▶ _What is expected_
Please recast the entries from the first line through the line holding "電力電工行業工作服定制選什么材質好？ (793, 1363)" as a JSON list of strings, one string per line, with blank lines left out. Include only those lines, with both ends counted.

Element lookup entries:

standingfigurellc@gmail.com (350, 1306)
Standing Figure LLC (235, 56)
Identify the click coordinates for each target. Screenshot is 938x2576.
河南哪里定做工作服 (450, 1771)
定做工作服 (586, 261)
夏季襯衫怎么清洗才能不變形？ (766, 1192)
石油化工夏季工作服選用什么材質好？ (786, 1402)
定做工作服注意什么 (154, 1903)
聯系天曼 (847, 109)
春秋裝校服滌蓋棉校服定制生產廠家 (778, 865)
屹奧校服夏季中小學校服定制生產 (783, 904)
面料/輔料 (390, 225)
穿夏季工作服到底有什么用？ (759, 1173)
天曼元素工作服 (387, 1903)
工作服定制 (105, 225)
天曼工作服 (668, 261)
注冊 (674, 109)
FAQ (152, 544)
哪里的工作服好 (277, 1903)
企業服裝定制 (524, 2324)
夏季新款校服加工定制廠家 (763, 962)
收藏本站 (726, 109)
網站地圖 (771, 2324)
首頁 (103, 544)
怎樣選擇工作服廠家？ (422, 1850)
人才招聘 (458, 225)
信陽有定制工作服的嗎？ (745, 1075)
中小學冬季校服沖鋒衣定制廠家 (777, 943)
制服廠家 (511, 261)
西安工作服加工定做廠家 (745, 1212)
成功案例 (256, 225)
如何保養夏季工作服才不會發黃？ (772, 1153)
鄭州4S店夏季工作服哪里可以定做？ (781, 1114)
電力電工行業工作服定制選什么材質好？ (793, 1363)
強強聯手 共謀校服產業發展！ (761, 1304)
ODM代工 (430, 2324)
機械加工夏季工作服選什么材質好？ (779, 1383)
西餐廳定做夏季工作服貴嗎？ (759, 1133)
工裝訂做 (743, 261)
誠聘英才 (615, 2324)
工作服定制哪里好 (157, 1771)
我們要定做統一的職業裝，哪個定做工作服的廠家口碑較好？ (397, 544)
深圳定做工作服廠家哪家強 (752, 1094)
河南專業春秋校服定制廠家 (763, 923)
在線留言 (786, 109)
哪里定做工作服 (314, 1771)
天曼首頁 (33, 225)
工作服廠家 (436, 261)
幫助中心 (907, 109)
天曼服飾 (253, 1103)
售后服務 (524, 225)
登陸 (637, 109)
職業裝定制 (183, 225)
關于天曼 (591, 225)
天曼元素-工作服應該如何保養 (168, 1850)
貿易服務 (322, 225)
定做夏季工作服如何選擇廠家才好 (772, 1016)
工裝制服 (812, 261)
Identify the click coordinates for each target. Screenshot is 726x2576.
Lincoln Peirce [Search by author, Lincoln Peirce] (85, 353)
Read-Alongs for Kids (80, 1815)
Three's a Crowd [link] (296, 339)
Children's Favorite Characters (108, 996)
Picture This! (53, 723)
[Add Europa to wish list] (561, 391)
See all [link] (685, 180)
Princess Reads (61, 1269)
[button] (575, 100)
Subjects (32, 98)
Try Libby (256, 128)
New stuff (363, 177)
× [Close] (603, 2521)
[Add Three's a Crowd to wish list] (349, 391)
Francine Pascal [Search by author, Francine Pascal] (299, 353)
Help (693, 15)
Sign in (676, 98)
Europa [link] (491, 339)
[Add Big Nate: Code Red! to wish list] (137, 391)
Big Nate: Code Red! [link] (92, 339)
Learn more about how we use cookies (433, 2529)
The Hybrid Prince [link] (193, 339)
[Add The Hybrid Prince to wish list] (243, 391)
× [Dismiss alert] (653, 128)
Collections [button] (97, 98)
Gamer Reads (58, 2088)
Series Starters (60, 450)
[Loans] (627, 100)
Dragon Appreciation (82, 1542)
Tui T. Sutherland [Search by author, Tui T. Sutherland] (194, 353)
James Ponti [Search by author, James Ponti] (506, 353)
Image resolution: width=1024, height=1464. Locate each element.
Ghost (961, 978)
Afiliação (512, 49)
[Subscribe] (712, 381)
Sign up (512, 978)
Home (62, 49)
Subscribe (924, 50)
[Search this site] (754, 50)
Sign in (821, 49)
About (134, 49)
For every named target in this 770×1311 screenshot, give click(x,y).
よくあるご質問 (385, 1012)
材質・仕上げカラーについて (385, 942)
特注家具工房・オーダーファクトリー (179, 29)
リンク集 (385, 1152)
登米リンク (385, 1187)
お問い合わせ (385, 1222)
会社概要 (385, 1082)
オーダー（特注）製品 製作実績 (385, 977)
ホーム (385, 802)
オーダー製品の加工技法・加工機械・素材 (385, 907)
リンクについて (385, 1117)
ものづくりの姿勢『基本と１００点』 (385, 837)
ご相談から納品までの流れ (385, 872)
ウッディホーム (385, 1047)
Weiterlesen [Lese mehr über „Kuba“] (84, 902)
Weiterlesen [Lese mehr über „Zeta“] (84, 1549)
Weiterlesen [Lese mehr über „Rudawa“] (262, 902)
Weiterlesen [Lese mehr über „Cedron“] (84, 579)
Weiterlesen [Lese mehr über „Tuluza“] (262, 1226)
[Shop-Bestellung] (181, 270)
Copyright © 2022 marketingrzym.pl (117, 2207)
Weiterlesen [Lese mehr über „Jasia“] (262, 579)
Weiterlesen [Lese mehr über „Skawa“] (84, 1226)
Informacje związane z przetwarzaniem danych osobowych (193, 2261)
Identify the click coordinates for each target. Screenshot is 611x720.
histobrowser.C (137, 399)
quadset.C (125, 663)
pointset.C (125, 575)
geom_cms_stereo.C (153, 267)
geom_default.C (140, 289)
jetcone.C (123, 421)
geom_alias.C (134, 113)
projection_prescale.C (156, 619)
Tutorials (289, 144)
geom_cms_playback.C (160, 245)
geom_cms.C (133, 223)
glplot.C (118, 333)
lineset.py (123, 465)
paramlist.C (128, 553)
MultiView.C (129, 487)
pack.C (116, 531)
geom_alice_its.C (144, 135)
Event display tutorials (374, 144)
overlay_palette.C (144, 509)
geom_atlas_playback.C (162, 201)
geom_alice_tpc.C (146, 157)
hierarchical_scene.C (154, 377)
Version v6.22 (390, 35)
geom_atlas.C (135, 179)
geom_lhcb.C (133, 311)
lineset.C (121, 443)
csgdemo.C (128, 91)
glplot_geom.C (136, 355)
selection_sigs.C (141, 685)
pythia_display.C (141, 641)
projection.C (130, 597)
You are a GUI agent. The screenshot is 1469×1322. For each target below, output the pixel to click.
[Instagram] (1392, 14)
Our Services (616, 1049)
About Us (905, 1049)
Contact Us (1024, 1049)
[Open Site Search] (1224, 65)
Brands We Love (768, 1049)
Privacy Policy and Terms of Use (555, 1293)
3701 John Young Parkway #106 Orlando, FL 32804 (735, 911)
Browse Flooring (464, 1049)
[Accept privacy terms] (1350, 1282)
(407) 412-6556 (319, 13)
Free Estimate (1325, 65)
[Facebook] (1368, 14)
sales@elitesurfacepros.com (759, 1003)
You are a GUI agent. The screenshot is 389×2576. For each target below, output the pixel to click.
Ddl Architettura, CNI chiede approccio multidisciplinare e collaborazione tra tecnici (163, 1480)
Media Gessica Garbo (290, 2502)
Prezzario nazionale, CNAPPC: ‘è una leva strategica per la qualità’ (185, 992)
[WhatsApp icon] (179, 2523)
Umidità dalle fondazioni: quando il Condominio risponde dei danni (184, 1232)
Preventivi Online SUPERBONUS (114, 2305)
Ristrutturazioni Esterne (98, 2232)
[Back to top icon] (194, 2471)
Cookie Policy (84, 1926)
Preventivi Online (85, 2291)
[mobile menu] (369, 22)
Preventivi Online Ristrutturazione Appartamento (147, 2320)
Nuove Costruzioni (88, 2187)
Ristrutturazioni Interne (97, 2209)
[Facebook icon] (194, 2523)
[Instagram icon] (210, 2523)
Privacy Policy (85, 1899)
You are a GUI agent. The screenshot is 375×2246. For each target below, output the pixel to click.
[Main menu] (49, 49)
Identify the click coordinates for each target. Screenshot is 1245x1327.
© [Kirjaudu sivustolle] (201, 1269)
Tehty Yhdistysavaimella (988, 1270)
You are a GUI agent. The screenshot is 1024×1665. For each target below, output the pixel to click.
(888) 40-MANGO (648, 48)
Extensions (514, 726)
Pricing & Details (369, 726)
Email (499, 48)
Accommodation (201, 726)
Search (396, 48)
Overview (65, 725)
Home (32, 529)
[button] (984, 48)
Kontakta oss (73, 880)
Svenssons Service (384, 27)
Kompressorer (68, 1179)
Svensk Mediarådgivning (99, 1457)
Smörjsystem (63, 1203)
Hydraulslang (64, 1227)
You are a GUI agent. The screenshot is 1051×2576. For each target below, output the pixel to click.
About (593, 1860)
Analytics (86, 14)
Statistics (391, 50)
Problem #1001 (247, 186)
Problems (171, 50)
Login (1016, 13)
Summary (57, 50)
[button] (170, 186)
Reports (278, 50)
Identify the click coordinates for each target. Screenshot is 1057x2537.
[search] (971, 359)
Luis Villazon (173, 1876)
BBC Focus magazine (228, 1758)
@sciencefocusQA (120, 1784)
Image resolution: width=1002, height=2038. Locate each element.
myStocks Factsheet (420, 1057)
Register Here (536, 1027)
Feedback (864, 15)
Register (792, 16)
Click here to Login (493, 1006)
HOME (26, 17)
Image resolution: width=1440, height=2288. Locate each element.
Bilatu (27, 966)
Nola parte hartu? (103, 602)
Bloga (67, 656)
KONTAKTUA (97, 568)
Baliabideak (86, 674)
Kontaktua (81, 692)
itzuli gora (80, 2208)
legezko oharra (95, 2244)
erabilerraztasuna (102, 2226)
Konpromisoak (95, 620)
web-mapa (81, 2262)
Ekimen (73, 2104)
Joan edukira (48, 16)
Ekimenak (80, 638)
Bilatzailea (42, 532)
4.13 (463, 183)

▶ _Response to this exercise_
[
  "standingfigurellc@gmail.com (350, 1306)",
  "Standing Figure LLC (235, 56)",
  "Identify the click coordinates for each target. Screenshot is 938x2576.",
  "河南哪里定做工作服 (450, 1771)",
  "定做工作服 (586, 261)",
  "夏季襯衫怎么清洗才能不變形？ (766, 1192)",
  "石油化工夏季工作服選用什么材質好？ (786, 1402)",
  "定做工作服注意什么 (154, 1903)",
  "聯系天曼 (847, 109)",
  "春秋裝校服滌蓋棉校服定制生產廠家 (778, 865)",
  "屹奧校服夏季中小學校服定制生產 (783, 904)",
  "面料/輔料 (390, 225)",
  "穿夏季工作服到底有什么用？ (759, 1173)",
  "天曼元素工作服 (387, 1903)",
  "工作服定制 (105, 225)",
  "天曼工作服 (668, 261)",
  "注冊 (674, 109)",
  "FAQ (152, 544)",
  "哪里的工作服好 (277, 1903)",
  "企業服裝定制 (524, 2324)",
  "夏季新款校服加工定制廠家 (763, 962)",
  "收藏本站 (726, 109)",
  "網站地圖 (771, 2324)",
  "首頁 (103, 544)",
  "怎樣選擇工作服廠家？ (422, 1850)",
  "人才招聘 (458, 225)",
  "信陽有定制工作服的嗎？ (745, 1075)",
  "中小學冬季校服沖鋒衣定制廠家 (777, 943)",
  "制服廠家 (511, 261)",
  "西安工作服加工定做廠家 (745, 1212)",
  "成功案例 (256, 225)",
  "如何保養夏季工作服才不會發黃？ (772, 1153)",
  "鄭州4S店夏季工作服哪里可以定做？ (781, 1114)",
  "電力電工行業工作服定制選什么材質好？ (793, 1363)"
]